**Set exercise**
Go through the listing below and pull out every line that has the word "emoji" in it. Copy each of those lines in full.

**Recorded information**
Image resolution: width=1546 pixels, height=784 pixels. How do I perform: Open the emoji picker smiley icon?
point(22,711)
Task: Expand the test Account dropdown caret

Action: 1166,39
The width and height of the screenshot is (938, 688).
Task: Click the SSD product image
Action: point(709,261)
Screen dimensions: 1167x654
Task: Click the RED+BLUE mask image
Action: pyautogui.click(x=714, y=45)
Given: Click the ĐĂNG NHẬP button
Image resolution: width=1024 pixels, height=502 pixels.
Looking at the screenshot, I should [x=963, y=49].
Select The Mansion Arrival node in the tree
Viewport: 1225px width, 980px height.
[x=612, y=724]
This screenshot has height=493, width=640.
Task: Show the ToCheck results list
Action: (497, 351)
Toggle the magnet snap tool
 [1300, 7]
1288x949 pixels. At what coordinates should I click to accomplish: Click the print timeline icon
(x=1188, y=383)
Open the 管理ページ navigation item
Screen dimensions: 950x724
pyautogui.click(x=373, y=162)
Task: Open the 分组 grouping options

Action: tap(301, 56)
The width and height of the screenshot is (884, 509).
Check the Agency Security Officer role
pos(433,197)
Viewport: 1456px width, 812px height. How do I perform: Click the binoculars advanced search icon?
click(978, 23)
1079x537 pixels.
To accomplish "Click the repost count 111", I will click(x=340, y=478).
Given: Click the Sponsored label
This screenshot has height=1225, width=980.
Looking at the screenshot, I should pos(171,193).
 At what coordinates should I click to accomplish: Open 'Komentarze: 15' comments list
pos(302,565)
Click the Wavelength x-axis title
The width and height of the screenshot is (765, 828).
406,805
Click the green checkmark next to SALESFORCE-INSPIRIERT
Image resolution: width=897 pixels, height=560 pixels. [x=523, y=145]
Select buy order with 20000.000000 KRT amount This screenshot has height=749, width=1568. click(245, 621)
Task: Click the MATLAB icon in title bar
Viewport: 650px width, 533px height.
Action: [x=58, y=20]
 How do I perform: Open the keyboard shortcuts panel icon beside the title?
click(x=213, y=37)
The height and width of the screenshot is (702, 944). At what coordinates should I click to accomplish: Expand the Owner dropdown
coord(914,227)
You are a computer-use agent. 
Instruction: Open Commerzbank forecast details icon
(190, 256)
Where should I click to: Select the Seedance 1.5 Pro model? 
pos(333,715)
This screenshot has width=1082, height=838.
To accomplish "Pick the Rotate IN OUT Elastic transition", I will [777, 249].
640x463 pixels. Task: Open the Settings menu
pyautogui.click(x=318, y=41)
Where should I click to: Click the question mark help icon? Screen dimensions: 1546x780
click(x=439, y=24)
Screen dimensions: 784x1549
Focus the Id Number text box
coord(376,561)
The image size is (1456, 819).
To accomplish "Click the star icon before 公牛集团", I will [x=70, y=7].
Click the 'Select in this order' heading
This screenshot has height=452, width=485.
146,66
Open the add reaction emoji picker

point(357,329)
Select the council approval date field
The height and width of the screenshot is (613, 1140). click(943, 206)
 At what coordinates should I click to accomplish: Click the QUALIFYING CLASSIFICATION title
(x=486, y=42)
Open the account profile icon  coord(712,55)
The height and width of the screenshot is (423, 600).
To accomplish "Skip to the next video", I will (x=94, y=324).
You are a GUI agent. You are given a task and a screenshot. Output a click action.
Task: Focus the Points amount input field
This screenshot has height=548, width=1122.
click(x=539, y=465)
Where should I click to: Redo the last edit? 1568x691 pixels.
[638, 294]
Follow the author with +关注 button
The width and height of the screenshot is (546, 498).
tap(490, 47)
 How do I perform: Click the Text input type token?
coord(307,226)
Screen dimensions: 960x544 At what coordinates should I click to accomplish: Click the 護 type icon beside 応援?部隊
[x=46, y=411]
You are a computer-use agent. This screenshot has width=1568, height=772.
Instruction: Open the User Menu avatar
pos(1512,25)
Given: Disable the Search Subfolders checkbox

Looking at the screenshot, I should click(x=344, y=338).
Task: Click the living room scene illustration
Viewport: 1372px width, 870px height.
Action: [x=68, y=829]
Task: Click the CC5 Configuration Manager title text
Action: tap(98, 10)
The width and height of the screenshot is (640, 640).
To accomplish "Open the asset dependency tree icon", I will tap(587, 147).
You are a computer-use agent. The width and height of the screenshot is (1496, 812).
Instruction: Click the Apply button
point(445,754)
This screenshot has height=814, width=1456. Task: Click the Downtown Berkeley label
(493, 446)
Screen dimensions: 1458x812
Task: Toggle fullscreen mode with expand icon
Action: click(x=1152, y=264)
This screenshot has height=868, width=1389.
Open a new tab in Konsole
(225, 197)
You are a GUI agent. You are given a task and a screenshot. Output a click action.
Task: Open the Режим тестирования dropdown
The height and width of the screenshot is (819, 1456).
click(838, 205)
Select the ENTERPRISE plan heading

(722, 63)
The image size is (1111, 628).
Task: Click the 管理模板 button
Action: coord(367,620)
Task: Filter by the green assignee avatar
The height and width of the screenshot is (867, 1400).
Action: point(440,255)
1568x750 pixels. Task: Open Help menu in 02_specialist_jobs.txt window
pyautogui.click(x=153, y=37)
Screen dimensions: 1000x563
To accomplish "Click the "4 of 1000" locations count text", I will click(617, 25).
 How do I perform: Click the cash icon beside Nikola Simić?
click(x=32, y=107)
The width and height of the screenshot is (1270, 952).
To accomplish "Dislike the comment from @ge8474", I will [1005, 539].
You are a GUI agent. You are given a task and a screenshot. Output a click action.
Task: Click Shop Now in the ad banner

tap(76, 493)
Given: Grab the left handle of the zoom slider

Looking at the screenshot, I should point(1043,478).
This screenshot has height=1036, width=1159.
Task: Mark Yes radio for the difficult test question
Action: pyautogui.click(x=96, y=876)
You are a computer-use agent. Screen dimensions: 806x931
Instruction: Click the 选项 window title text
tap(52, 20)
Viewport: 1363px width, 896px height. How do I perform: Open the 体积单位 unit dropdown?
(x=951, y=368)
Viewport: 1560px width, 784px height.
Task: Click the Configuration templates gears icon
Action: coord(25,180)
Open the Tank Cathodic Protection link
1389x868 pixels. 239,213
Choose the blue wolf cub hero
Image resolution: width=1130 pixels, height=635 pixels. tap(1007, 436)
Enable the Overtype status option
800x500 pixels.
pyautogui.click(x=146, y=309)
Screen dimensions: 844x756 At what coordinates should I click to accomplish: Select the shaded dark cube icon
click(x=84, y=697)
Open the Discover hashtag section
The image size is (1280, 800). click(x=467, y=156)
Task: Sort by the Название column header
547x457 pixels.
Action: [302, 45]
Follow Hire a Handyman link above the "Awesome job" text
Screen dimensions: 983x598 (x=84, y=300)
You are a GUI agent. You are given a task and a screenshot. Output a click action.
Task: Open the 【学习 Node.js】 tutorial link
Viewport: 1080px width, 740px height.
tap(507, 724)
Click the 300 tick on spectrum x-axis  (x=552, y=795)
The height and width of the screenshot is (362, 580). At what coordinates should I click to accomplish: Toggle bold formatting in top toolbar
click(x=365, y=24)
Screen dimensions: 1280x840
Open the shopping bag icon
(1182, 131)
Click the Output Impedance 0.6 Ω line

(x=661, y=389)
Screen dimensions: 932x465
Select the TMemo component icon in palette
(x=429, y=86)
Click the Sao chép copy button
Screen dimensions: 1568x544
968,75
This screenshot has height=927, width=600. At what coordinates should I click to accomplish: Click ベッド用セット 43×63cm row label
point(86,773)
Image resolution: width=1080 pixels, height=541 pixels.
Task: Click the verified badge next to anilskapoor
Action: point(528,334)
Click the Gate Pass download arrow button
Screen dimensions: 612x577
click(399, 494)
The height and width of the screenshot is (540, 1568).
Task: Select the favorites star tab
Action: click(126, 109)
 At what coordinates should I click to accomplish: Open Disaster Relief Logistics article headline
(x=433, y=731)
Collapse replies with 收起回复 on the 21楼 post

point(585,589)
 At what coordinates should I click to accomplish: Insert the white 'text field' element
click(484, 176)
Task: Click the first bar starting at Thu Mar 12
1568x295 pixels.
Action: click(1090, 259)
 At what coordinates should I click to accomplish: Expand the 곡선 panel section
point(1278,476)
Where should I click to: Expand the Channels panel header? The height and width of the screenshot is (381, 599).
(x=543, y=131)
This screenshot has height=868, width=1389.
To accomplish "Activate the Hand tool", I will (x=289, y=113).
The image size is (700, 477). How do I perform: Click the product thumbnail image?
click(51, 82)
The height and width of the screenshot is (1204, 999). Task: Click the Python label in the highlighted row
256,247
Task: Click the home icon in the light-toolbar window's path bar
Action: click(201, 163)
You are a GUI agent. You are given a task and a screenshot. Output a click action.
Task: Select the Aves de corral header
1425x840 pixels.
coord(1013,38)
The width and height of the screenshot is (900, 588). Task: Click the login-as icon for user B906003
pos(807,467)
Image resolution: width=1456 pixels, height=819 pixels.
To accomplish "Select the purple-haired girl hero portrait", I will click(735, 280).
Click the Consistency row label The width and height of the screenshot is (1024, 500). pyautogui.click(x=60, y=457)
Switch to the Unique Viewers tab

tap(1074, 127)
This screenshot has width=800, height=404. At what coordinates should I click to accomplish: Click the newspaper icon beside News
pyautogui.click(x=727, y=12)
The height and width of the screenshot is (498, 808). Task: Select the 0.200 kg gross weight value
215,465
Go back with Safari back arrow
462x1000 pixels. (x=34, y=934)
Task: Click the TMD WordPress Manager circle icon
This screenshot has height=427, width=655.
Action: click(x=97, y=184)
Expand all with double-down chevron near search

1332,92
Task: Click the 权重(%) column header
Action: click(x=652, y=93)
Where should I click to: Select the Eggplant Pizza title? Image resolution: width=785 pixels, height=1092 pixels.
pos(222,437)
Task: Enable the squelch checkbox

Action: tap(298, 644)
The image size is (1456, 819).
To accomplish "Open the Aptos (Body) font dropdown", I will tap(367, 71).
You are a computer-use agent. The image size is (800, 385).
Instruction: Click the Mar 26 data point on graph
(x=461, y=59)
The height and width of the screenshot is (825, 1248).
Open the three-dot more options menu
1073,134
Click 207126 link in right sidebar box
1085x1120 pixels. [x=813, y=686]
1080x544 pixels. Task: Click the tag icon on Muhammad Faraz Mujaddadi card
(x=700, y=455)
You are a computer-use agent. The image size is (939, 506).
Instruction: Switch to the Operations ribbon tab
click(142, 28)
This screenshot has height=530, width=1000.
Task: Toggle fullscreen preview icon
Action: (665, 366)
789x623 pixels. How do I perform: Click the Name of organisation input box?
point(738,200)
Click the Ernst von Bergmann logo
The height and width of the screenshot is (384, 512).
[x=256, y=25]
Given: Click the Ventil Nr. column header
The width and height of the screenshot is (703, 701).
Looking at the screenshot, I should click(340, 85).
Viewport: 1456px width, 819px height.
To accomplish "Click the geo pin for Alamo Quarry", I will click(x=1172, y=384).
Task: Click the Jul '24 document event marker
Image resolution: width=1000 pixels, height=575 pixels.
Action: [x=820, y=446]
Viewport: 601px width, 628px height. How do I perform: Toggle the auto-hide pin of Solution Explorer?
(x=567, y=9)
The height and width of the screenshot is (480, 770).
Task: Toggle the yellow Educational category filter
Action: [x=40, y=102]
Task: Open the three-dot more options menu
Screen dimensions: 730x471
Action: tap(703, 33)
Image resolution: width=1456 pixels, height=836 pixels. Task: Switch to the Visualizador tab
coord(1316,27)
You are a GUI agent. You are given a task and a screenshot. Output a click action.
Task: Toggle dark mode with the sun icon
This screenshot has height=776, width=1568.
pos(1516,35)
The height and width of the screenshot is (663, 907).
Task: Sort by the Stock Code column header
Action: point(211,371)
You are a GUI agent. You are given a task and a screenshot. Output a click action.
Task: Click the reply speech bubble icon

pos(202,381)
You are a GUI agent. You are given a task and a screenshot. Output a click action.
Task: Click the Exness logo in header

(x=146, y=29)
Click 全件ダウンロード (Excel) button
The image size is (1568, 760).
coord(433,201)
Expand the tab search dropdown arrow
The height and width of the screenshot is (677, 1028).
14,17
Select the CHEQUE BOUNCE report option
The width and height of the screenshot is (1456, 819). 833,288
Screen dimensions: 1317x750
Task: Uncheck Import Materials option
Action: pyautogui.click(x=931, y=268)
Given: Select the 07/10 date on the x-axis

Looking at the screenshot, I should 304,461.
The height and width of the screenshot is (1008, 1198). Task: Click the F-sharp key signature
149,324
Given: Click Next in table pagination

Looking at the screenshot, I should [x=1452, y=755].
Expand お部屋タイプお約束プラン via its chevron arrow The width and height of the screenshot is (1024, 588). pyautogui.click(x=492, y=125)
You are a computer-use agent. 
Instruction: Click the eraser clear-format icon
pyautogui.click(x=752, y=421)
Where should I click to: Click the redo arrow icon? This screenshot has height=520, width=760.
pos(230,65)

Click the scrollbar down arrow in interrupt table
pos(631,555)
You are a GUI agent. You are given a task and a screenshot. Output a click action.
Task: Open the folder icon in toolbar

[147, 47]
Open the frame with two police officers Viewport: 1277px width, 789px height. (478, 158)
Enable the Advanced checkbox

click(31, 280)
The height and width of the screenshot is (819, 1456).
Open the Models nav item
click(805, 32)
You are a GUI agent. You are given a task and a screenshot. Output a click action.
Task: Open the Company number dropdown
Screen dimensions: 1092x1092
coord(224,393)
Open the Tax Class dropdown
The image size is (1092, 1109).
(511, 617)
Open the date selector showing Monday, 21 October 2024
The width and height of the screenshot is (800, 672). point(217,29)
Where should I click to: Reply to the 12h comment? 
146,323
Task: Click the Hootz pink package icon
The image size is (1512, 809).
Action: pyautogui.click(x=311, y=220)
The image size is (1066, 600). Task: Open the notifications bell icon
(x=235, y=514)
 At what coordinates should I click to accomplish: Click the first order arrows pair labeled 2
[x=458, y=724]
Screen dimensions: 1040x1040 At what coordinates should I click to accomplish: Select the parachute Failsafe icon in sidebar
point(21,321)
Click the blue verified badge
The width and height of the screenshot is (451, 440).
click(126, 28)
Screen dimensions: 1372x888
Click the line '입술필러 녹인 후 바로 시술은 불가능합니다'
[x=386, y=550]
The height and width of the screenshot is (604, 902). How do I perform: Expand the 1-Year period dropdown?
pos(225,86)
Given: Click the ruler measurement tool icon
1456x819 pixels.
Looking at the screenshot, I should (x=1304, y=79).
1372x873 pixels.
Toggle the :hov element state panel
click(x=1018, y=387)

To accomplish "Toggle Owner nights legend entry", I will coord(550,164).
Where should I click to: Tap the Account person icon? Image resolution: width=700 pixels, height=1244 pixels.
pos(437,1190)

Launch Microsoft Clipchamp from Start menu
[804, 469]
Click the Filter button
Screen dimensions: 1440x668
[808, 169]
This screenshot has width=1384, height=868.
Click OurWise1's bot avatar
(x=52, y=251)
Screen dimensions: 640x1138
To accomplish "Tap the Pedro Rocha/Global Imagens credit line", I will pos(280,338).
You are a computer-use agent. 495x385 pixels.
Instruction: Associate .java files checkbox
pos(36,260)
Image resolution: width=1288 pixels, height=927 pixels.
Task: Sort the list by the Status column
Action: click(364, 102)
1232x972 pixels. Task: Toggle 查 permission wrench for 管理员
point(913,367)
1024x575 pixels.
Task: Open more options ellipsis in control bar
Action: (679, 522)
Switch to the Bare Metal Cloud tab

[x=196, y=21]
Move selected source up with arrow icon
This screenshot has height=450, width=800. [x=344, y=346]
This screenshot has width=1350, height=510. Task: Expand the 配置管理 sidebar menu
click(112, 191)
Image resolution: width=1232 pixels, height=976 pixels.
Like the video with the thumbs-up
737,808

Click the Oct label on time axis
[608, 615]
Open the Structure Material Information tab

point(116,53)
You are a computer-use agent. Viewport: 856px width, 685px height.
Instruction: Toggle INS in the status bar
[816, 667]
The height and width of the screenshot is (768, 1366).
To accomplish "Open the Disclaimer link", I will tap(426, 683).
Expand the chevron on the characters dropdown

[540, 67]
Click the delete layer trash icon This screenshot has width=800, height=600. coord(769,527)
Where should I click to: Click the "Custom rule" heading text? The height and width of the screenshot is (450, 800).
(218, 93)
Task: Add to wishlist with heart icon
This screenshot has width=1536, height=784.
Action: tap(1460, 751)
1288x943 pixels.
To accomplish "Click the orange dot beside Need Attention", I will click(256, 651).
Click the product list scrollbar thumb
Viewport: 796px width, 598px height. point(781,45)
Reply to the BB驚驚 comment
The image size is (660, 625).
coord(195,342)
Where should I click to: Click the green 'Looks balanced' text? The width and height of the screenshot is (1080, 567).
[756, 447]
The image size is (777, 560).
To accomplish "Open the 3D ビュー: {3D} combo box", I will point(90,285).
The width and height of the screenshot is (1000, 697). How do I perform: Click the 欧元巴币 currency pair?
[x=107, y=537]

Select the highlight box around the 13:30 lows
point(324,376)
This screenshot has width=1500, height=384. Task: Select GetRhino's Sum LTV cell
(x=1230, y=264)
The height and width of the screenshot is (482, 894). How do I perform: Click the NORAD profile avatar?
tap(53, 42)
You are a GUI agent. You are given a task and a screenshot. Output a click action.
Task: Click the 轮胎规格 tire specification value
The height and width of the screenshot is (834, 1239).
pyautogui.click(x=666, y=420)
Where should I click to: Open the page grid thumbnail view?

**Correct output**
Image resolution: width=1546 pixels, height=784 pixels. How do I perform: Open the emoji picker smiley icon?
Open the add reaction emoji picker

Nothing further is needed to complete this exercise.